AMM (Automated Market Makers)

• In AMM there are no ‘order books’

X * Y = K

=

amount token1 * amount token2 = Total Amount

This is the formula that drives decentralized exchanges. Where X = token1, Y = token2 and K = price of the pair.

In this case only the owner can add liquidity into the smartcontract. In UniswapV2 people can add liquidity to earn money.

Swapping:

In this smartcontract people don’t trade with eachother, they trade with the DEX. They swap token1 with token2. So if you have in our case 10 token1, and in the current liquidity there are 100 tokens of token2

If we want to swap 10 of our token2 for token1 we use the swap() function:

• address from = address token2
• address to = address token1
• uint amount = 10

  function swap(address from, address to, uint amount) public {
    require((from == token1 && to == token2) || (from == token2 && to == token1), "Invalid tokens"); //The swap has to be the same amount
    require(IERC20(from).balanceOf(msg.sender) >= amount, "Not enough to swap"); //Requires the token balance of the msg.sender to be => than amount
    uint swapAmount = getSwapPrice(from, to, amount); //price get's fetched and set to swapAmount
    IERC20(from).transferFrom(msg.sender, address(this), amount);
    IERC20(to).approve(address(this), swapAmount);
    IERC20(to).transferFrom(address(this), msg.sender, swapAmount);
  }

the swapAmount get’s fetched from the getSwapPrice() function.

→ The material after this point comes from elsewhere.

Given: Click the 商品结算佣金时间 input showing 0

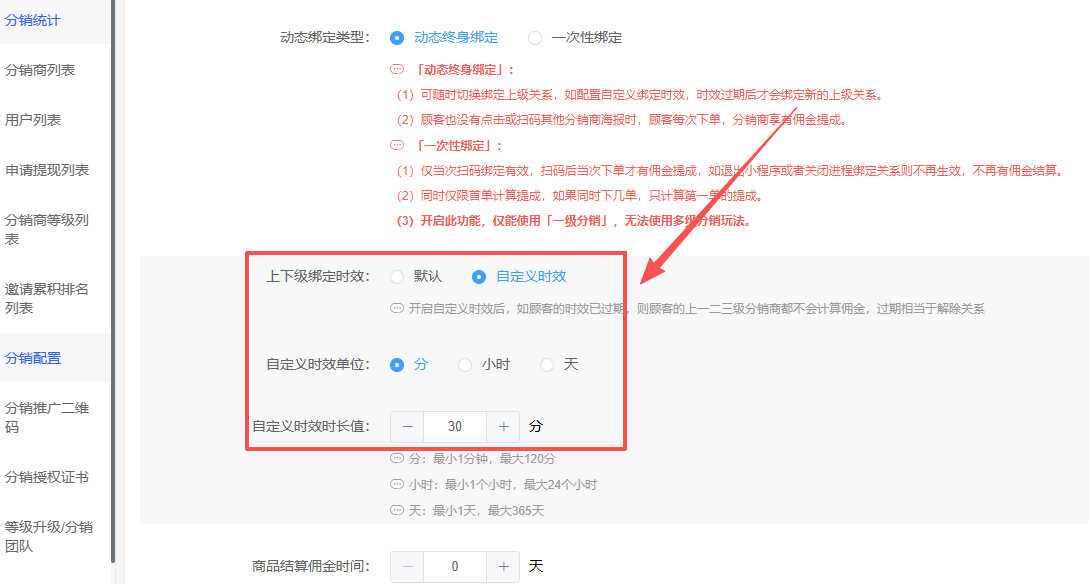Looking at the screenshot, I should click(x=455, y=567).
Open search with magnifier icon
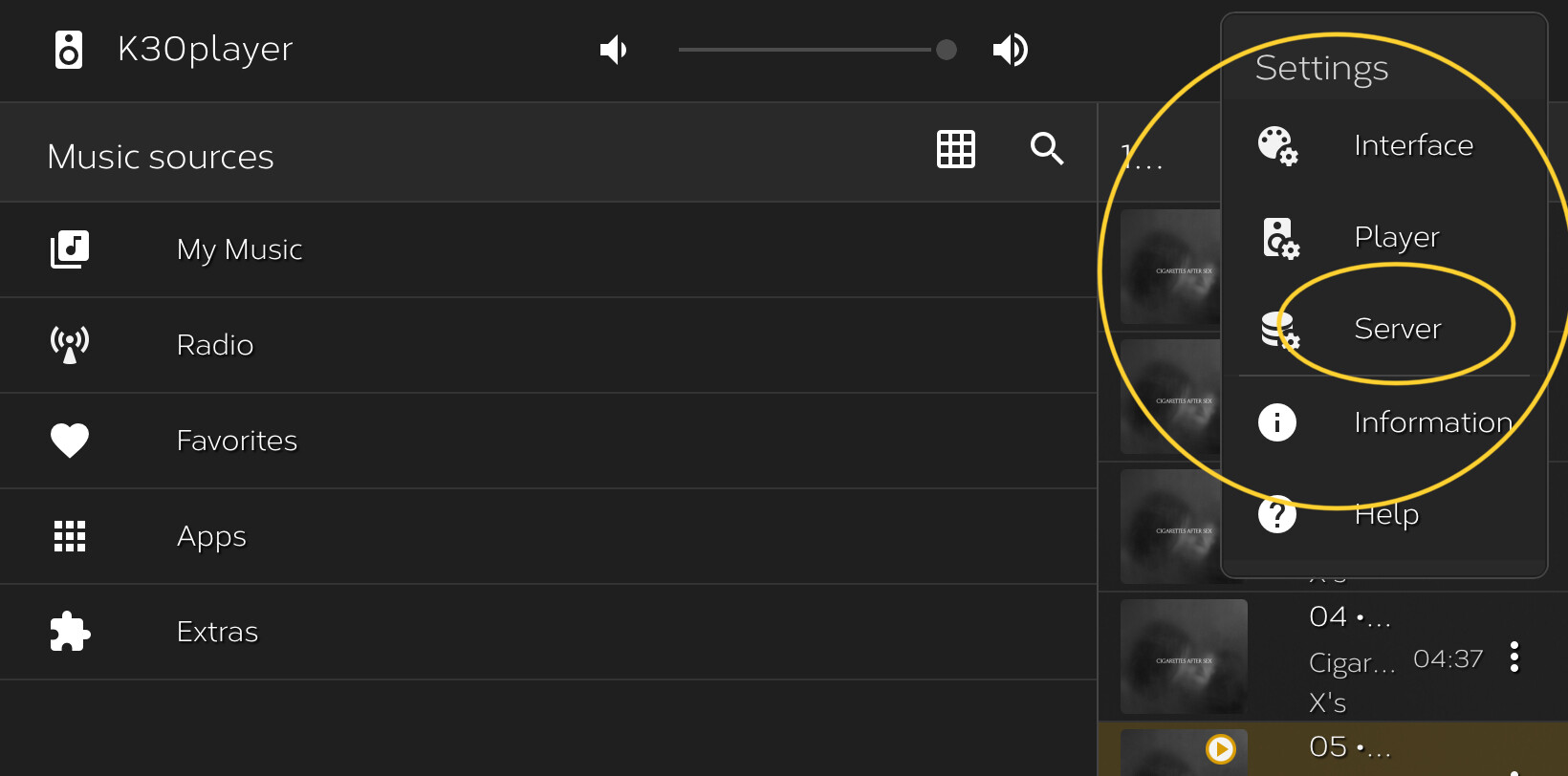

function getSwapPrice(address from, address to, uint amount) public view returns(uint){
    return((amount * IERC20(to).balanceOf(address(this)))/IERC20(from).balanceOf(address(this)));
  }

the formula will be:

(amount * IERC20(to).balanceOf(address(this)))/IERC20(from).balanceOf(address(this));

( 10 * DEX balance of token1) / Dex balance of token2 ==

( 10 * 100 ) / 100 = 10

At this moment we get 10 tokens1 for 10 tokens2

The vulnerability

The problem is that the price is determined on the / IERC20.balanceOf, which can be manipulated, at the beginning is only a small difference but over a couple of transactions the difference is huge.

function getSwapPrice(address from, address to, uint amount) public view returns(uint){
    return((amount * IERC20(to).balanceOf(address(this)))/IERC20(from).balanceOf(address(this)));
  }

POC (Proof of Exploit)

address from = token2

address to = token1

amount = 20 (token2’s)

swapPrice() = (20 * 110) / 90 = 24,4 →  = 24 (tokens1)

So we get in this swap 24 (token1’s) for only 20 (token2’s)

Do it again:

address from = token1

address to = token2

amount = 24 (token1’s)

swapPrice() = (24 * 110)  / 86 = 30.7 →  = 30 (tokens2)

Do this again and again until you eventually have 65 tokens of one of the two:

Now you can do the last swap to get everything out of the contract.

Now we have a balance of 110 and we completed the challenge.